Le complexe de l'opprimé

Élection fédérale 2008 - le BQ en campagne



Chaque élection, tant au fédéral qu'au provincial, se transforme au Québec en une surenchère sur la «défense des intérêts du Québec». L'utilisation à tout propos, sans fondement, de cette formule usée m'irrite de plus en plus.
Le Parti québécois et le Bloc québécois en ont fait leur marque de commerce dès leur naissance. Les fameux «intérêts du Québec» ont effectivement été bradés à diverses occasions par Ottawa dans l'histoire du Canada, et le PQ a poussé le sentiment nationaliste des Québécois francophones jusqu'à leur proposer de créer leur propre pays. Entre-temps, toutefois, comme les partis nationalistes qui l'ont précédé, notamment l'Union nationale, il promettait d'être un farouche défenseur du Québec. Les Québécois étant minoritaires au pays sur le plan de la langue et de la culture, qu'ils ont toujours senties menacées, l'exploitation du sentiment nationaliste contre des attaques réelles ou seulement virtuelles a été bonne vendeuse.
La «défense des intérêts du Québec» s'est inscrite au fil des ans dans la grille d'analyse inconsciente des électeurs, pour le choix d'un chef de gouvernement et du parti à porter au pouvoir. C'est ainsi que le Parti libéral du Québec s'est retrouvé en concurrence directe avec le PQ sur ce terrain. Robert Bourassa, de 1970 à 1976, et ses successeurs à la tête du PLQ ne savaient plus quoi inventer pour paraître d'aussi fiables défenseurs des intérêts du Québec, même si dans la réalité il n'y avait aucune agression et que M. Bourassa marchait main dans la main, de 1985 à 1994, avec son homologue fédéral, Brian Mulroney, tout comme Jean Charest avec Stephen Harper ces dernières années. Au besoin, le premier ministre du Québec et quelques ministres sectoriels hausseront le ton face à Ottawa, ne serait-ce que pour préserver cette importante image de chien de garde.
La main tendue
Les conservateurs Mulroney, Clark et Harper ont tenté de riposter à la dynamique de confrontation Ottawa-Québec avec des discours et des gestes d'ouverture aux exigences historiques du Québec sur la reconnaissance de son caractère distinct comme nation et en mettant de l'avant un fédéralisme de concertation, laissant le champ de la confrontation systématique aux libéraux fédéraux et aux souverainistes.

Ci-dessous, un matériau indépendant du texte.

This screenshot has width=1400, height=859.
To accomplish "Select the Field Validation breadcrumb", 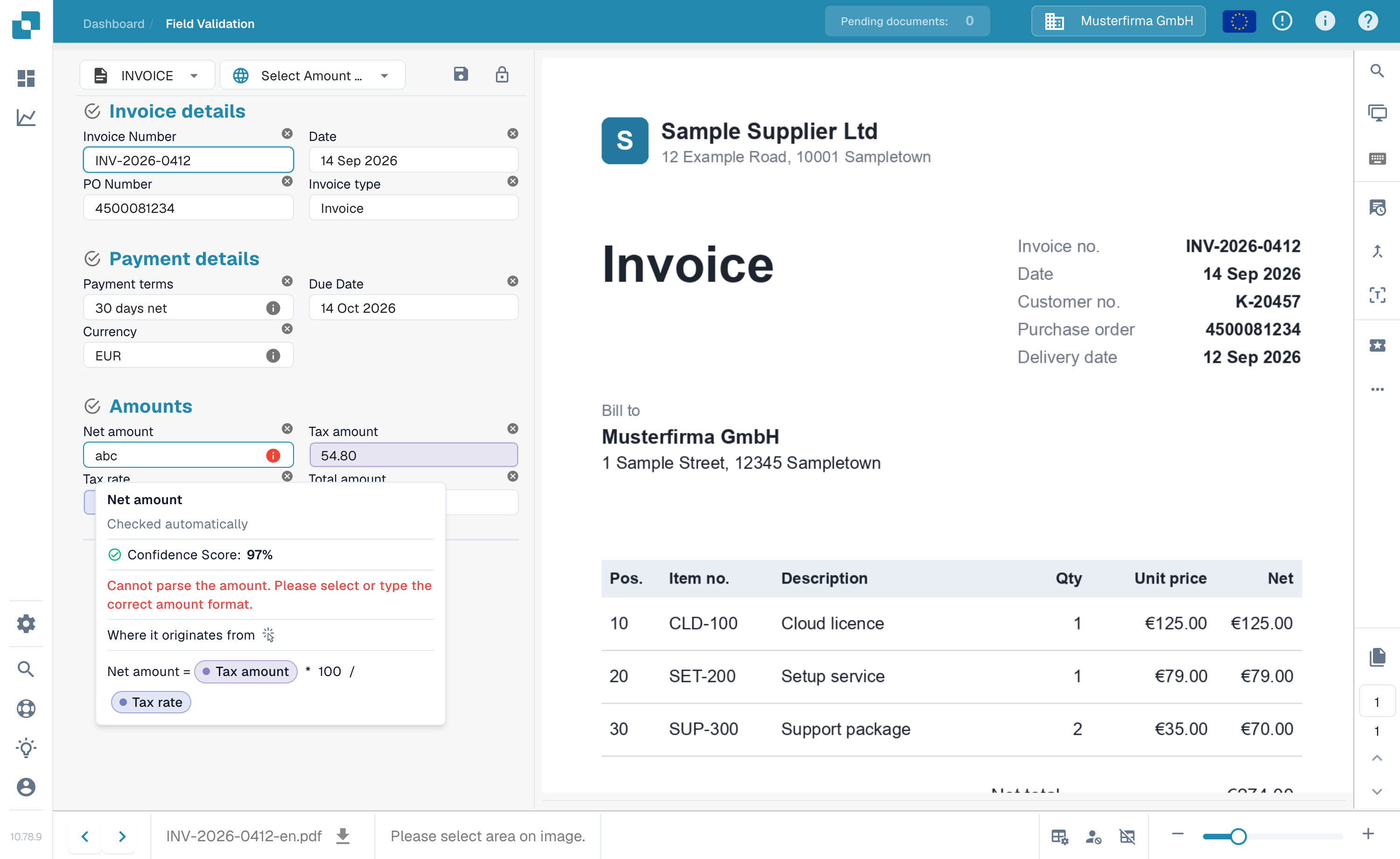I will coord(210,23).
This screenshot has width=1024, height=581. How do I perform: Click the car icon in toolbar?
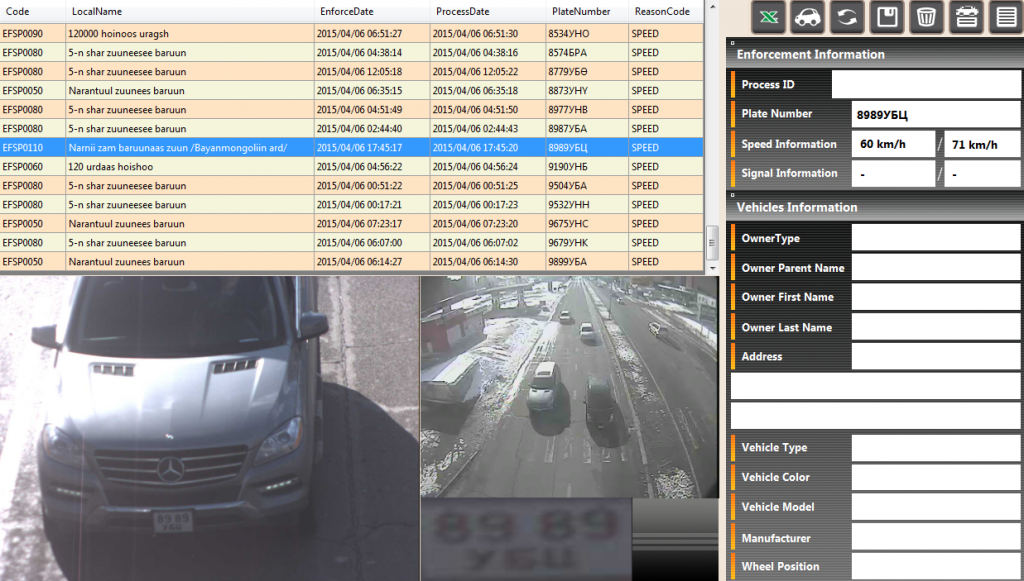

Le PLQ, pendant ce temps, doit toujours faire du fil de fer entre les deux attitudes. À preuve, même l'ultra-fédéraliste ministre des Finances du Québec, Monique Jérôme-Forget, s'est défendue mercredi de s'afficher à Québec aux côtés du parrain fédéral du Québec, Lawrence Cannon, à quelques heures du déclenchement d'élections fédérales, en justifiant sa présence par la «défense des intérêts du Québec». Foutaise! En quoi le Québec était-il agressé ou attaqué et avait-il besoin d'être défendu? Voilà un bel exemple d'une utilisation abusive, inacceptable et démagogique de cette formule nationaliste passe-partout. Des fonctionnaires des deux ordres de gouvernement ont négocié comme toujours les modalités des programmes et les politiciens ont retardé les annonces pour des raisons électoralistes. Cessons d'exploiter bêtement le complexe de l'opprimé.
La raison d'être du Bloc
Cette analyse débouche inévitablement à nouveau sur la pertinence du Bloc québécois à Ottawa. Le Bloc québécois a été fondé par Lucien Bouchard dans la conjoncture de l'échec de l'Accord constitutionnel de Meech. En 1994, à l'approche d'un autre référendum sur la souveraineté, il est devenu résolument souverainiste. Depuis la défaite du Oui en 1995, il s'est transformé en un parti de l'affirmation nationale des Québécois. Sous Pauline Marois, le PQ vient de faire de même.
Le maintien au pouvoir des libéraux fédéraux jusqu'en 2006 aidait les bloquistes à justifier la nécessité de leur présence aux Communes. Depuis deux ans, ils ne peuvent que marteler que les Québécois ne se reconnaissent pas dans les grandes orientations conservatrices. Mais il demeure un fait : les députés du Bloc ne peuvent rien changer de l'extérieur aux politiques conservatrices, pas plus qu'ils n'ont changé celles des libéraux. Ils ne peuvent que parler en rond sur la «défense des intérêts du Québec», et ce thème ne signifie généralement rien; les députés du Bloc ne peuvent prétendre parler au nom de l'ensemble des Québécois (cela a assez duré!) et les intérêts fondamentaux du Québec ne sont pas menacés.